- [Task details] Report each line of the data that includes the word "agent".

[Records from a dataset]
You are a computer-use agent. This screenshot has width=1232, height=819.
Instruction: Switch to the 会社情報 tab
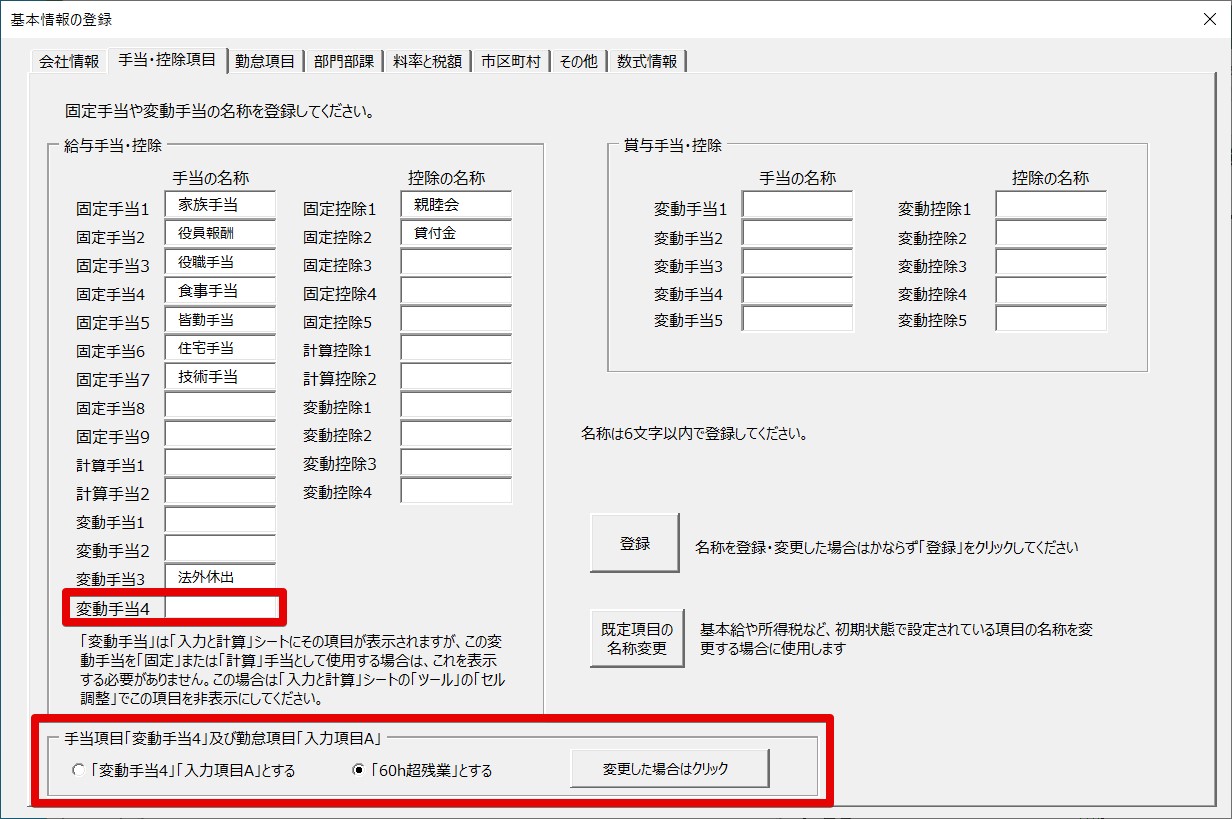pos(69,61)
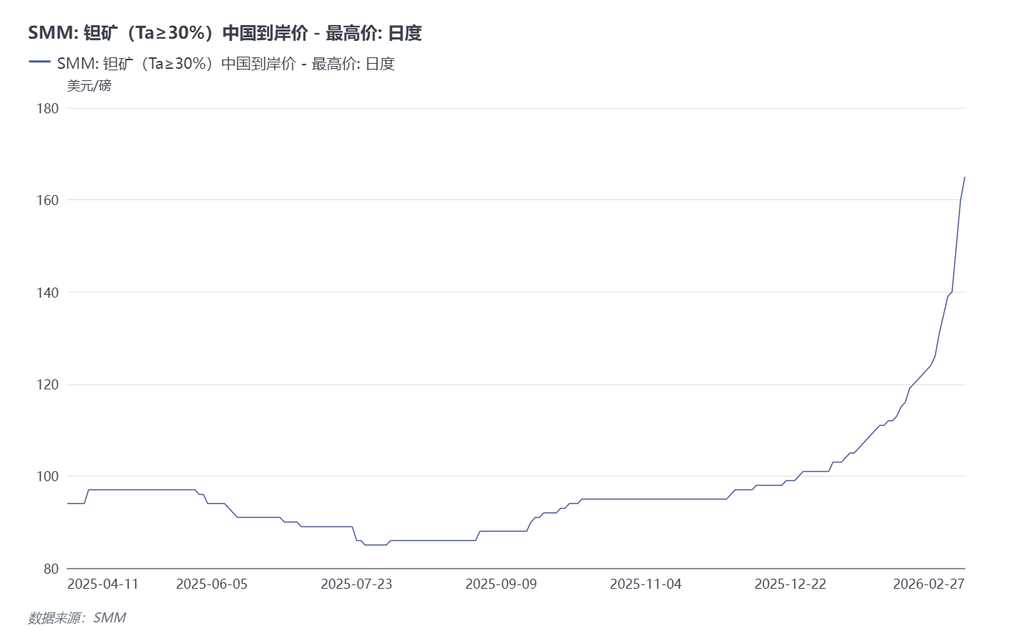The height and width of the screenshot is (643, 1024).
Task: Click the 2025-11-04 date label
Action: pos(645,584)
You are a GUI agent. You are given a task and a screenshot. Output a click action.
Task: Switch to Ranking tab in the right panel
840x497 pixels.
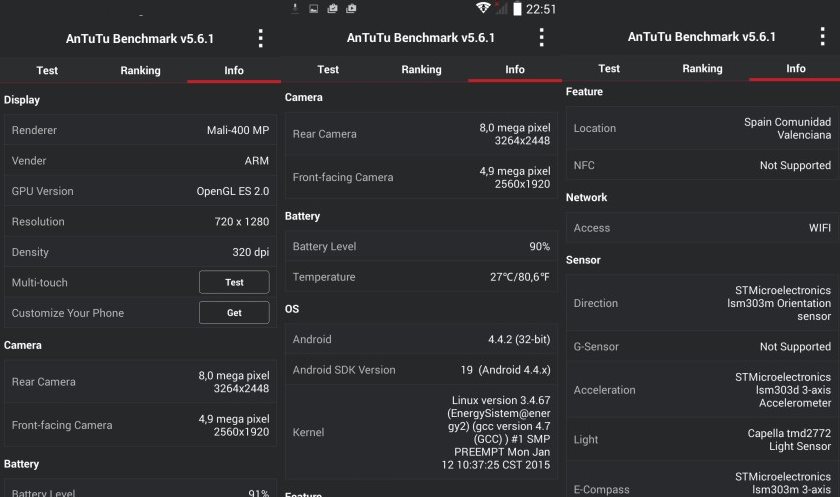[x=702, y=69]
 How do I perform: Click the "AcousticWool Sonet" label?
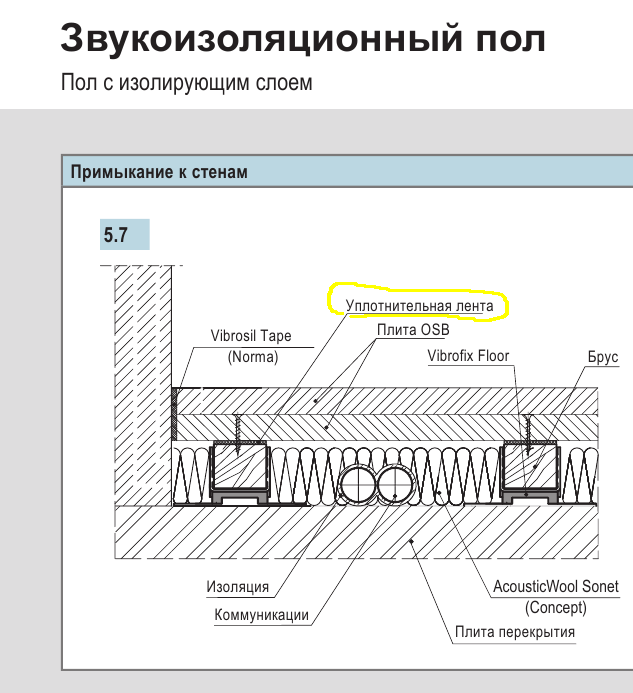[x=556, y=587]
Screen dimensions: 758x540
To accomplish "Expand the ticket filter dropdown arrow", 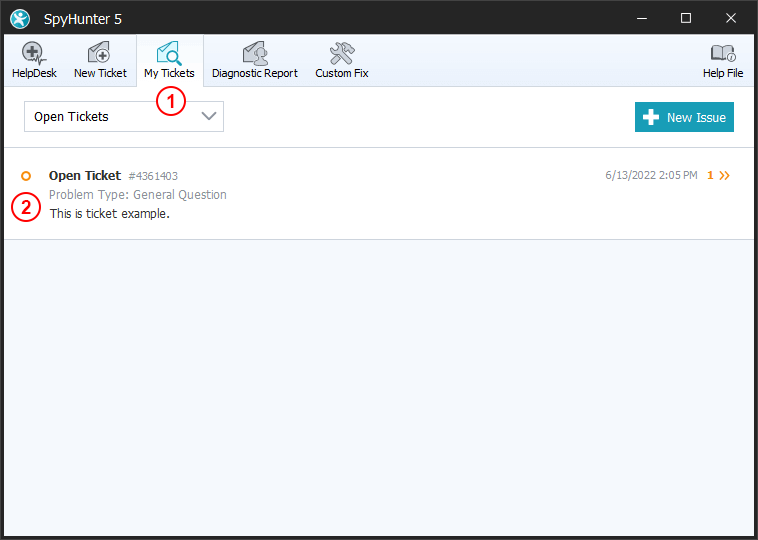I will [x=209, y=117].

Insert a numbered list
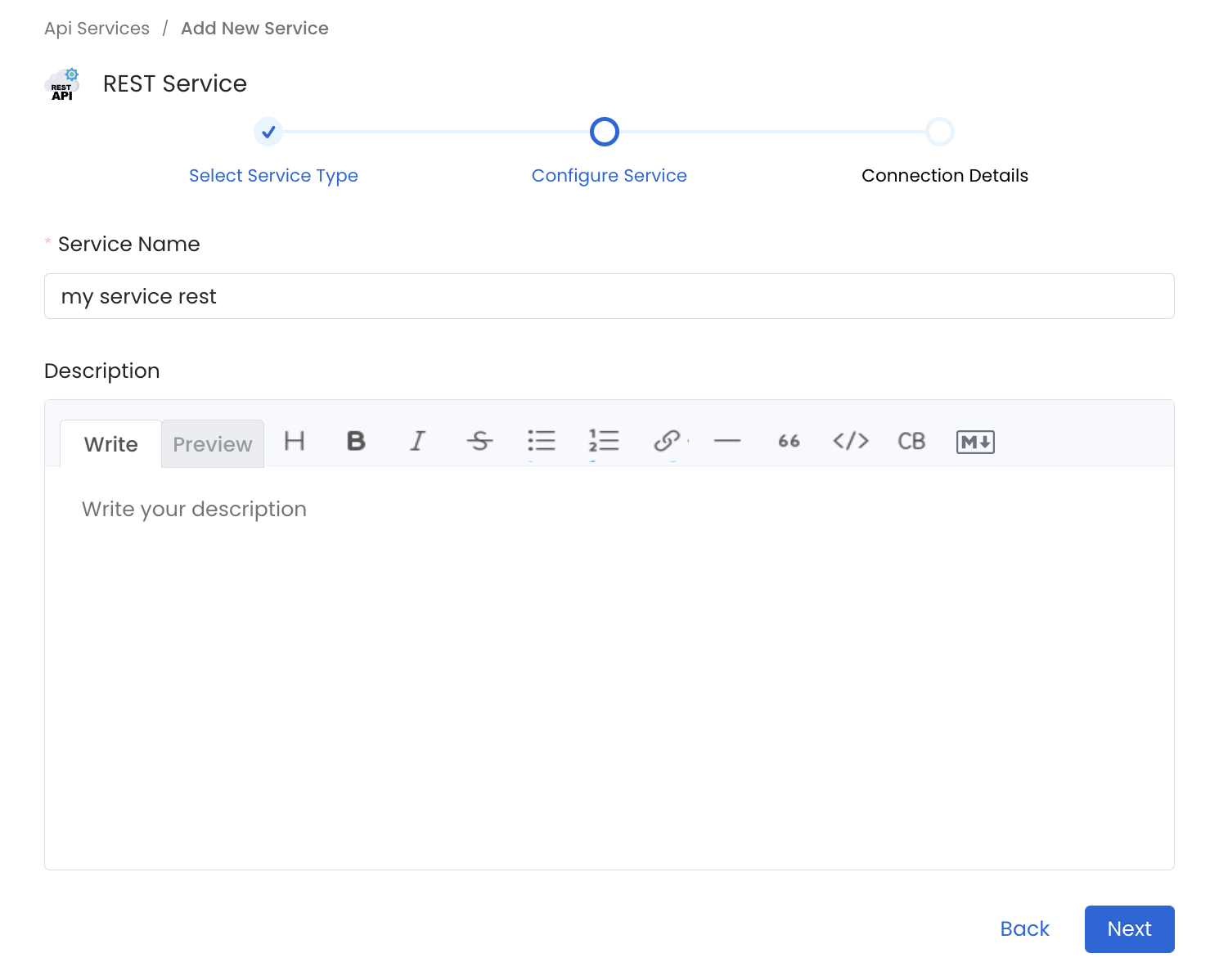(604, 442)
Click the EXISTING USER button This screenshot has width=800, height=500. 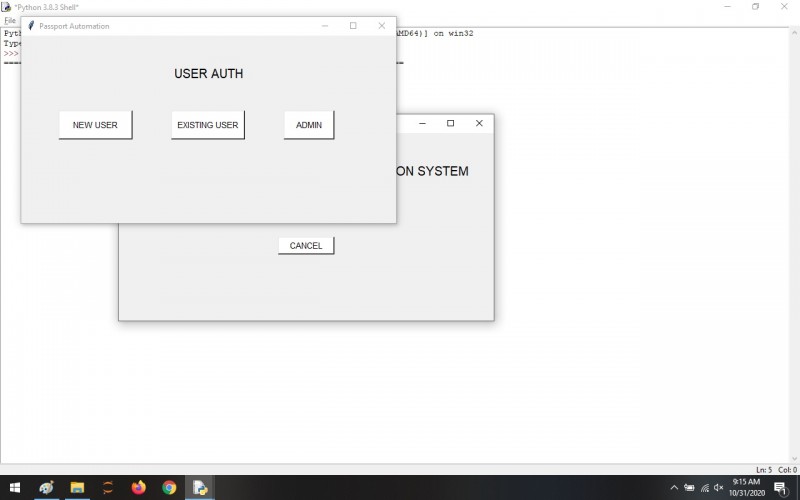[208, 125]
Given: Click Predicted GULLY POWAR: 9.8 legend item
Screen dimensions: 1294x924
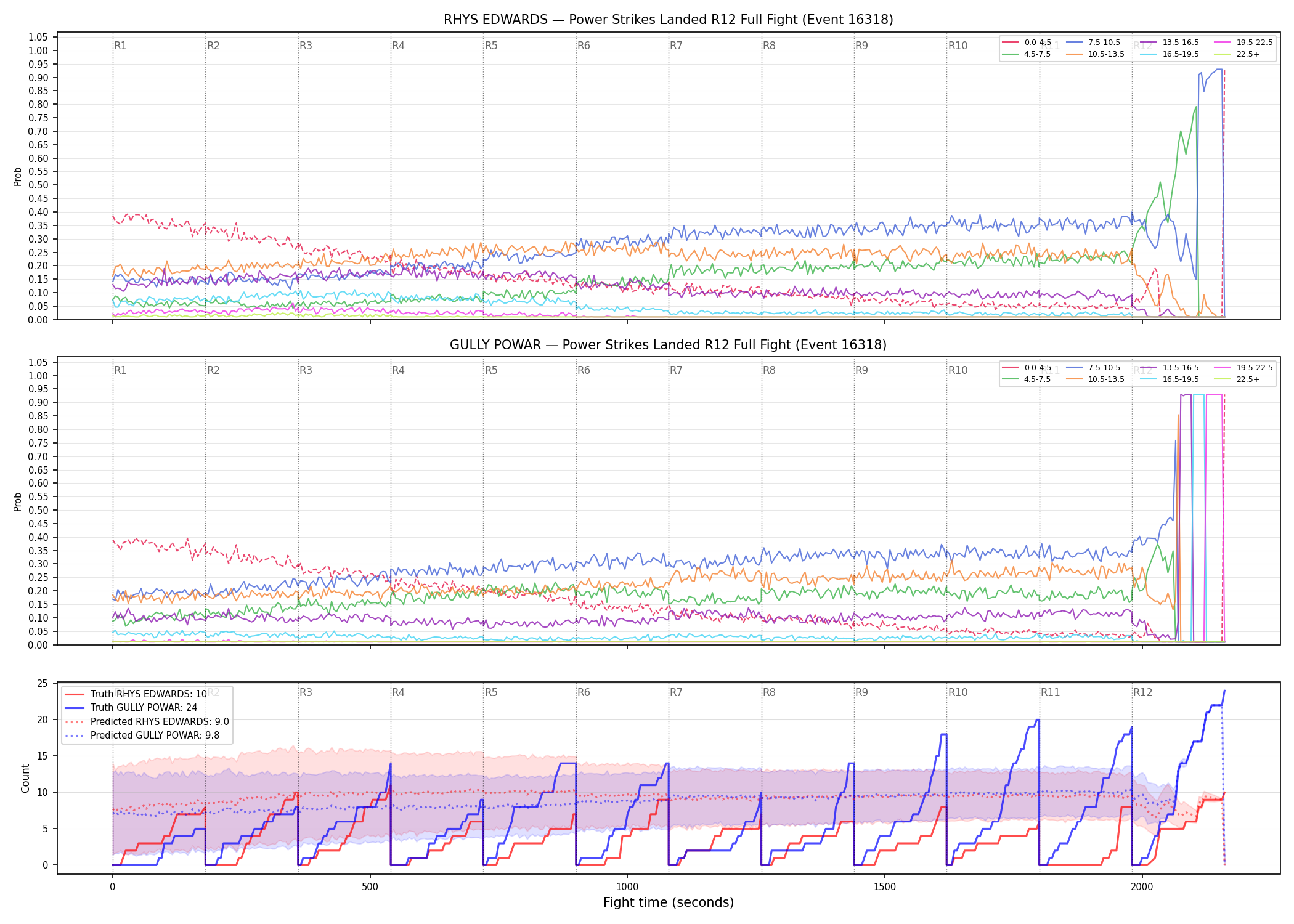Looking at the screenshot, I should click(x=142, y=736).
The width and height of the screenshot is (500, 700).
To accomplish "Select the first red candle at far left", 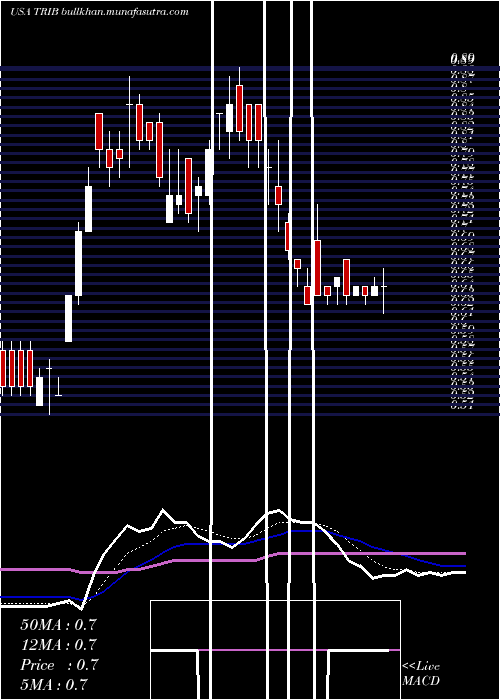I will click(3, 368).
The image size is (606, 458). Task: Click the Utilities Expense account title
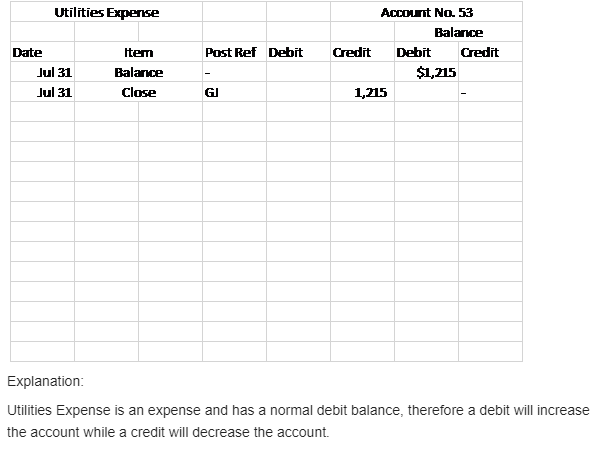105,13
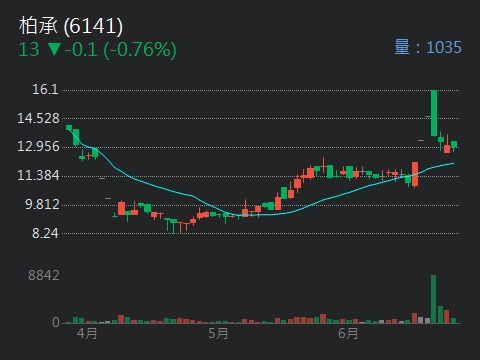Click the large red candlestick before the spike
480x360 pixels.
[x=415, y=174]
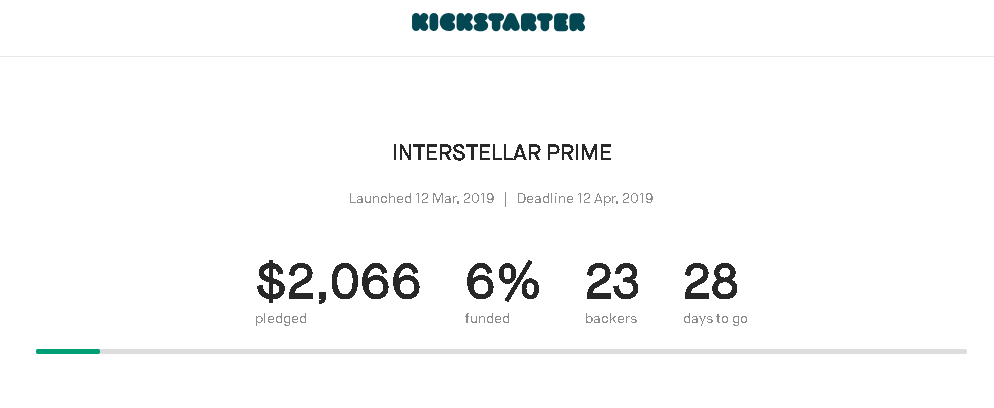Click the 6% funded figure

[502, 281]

- [Exercise answer]
You are a computer-use agent. This screenshot has width=1232, height=819.
You are a GUI agent. You are given a task and a screenshot. Output a click action.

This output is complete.